◆ Task statement
Give back every line of the data, transcribed exactly.

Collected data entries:
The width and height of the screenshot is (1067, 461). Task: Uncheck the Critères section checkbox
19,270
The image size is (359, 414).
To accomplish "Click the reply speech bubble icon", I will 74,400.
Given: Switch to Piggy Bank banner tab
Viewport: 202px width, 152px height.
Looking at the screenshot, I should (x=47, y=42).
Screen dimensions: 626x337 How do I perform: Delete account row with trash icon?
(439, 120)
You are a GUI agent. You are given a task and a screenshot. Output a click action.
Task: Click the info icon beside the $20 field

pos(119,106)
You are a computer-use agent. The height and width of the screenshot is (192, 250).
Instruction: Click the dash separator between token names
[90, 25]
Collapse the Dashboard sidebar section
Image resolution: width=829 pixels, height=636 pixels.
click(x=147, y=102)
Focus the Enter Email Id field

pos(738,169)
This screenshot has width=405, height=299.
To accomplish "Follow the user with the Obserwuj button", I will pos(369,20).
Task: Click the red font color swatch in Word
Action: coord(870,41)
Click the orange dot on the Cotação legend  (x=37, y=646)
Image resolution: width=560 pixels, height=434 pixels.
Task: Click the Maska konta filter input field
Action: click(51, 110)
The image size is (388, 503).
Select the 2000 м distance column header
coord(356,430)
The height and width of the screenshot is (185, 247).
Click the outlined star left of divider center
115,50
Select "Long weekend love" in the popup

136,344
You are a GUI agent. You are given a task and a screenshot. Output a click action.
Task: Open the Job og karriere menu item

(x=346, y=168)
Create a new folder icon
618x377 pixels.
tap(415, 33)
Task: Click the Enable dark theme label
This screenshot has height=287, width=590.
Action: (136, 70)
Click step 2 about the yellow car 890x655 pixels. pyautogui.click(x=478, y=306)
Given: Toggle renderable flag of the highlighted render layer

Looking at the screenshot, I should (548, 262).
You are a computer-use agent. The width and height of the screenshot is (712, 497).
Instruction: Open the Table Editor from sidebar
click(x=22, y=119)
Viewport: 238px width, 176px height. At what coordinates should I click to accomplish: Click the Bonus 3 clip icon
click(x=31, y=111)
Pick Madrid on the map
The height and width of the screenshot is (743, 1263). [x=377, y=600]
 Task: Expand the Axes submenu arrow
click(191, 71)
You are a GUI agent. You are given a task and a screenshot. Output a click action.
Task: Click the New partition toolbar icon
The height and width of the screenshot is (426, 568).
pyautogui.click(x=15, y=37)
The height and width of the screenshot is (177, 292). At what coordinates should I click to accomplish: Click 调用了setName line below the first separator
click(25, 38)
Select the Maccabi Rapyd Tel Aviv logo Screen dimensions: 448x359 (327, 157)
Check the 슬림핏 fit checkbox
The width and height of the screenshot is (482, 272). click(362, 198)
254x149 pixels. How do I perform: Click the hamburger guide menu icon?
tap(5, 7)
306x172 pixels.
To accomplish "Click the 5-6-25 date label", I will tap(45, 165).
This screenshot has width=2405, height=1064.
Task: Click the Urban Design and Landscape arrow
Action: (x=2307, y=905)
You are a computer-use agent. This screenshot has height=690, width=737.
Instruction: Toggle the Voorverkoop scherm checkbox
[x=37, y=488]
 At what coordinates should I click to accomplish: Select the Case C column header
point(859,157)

◆ Finished task
The width and height of the screenshot is (1067, 461). Task: Uncheck the Critères section checkbox
19,270
The image size is (359, 414).
To accomplish "Click the reply speech bubble icon", I will 74,400.
Given: Switch to Piggy Bank banner tab
Viewport: 202px width, 152px height.
Looking at the screenshot, I should (x=47, y=42).
Screen dimensions: 626x337 How do I perform: Delete account row with trash icon?
(439, 120)
You are a GUI agent. You are given a task and a screenshot. Output a click action.
Task: Click the info icon beside the $20 field

pos(119,106)
You are a computer-use agent. The height and width of the screenshot is (192, 250).
Instruction: Click the dash separator between token names
[90, 25]
Collapse the Dashboard sidebar section
Image resolution: width=829 pixels, height=636 pixels.
click(x=147, y=102)
Focus the Enter Email Id field

pos(738,169)
This screenshot has width=405, height=299.
To accomplish "Follow the user with the Obserwuj button", I will pos(369,20).
Task: Click the red font color swatch in Word
Action: coord(870,41)
Click the orange dot on the Cotação legend  (x=37, y=646)
Image resolution: width=560 pixels, height=434 pixels.
Task: Click the Maska konta filter input field
Action: click(51, 110)
The image size is (388, 503).
Select the 2000 м distance column header
coord(356,430)
The height and width of the screenshot is (185, 247).
Click the outlined star left of divider center
115,50
Select "Long weekend love" in the popup

136,344
You are a GUI agent. You are given a task and a screenshot. Output a click action.
Task: Open the Job og karriere menu item

(x=346, y=168)
Create a new folder icon
618x377 pixels.
tap(415, 33)
Task: Click the Enable dark theme label
This screenshot has height=287, width=590.
Action: (136, 70)
Click step 2 about the yellow car 890x655 pixels. pyautogui.click(x=478, y=306)
Given: Toggle renderable flag of the highlighted render layer

Looking at the screenshot, I should (548, 262).
You are a computer-use agent. The width and height of the screenshot is (712, 497).
Instruction: Open the Table Editor from sidebar
click(x=22, y=119)
Viewport: 238px width, 176px height. At what coordinates should I click to accomplish: Click the Bonus 3 clip icon
click(x=31, y=111)
Pick Madrid on the map
The height and width of the screenshot is (743, 1263). [x=377, y=600]
 Task: Expand the Axes submenu arrow
click(191, 71)
You are a GUI agent. You are given a task and a screenshot. Output a click action.
Task: Click the New partition toolbar icon
The height and width of the screenshot is (426, 568).
pyautogui.click(x=15, y=37)
The height and width of the screenshot is (177, 292). At what coordinates should I click to accomplish: Click 调用了setName line below the first separator
click(25, 38)
Select the Maccabi Rapyd Tel Aviv logo Screen dimensions: 448x359 (327, 157)
Check the 슬림핏 fit checkbox
The width and height of the screenshot is (482, 272). click(362, 198)
254x149 pixels. How do I perform: Click the hamburger guide menu icon?
tap(5, 7)
306x172 pixels.
To accomplish "Click the 5-6-25 date label", I will tap(45, 165).
This screenshot has width=2405, height=1064.
Task: Click the Urban Design and Landscape arrow
Action: (x=2307, y=905)
You are a computer-use agent. This screenshot has height=690, width=737.
Instruction: Toggle the Voorverkoop scherm checkbox
[x=37, y=488]
 At what coordinates should I click to accomplish: Select the Case C column header
point(859,157)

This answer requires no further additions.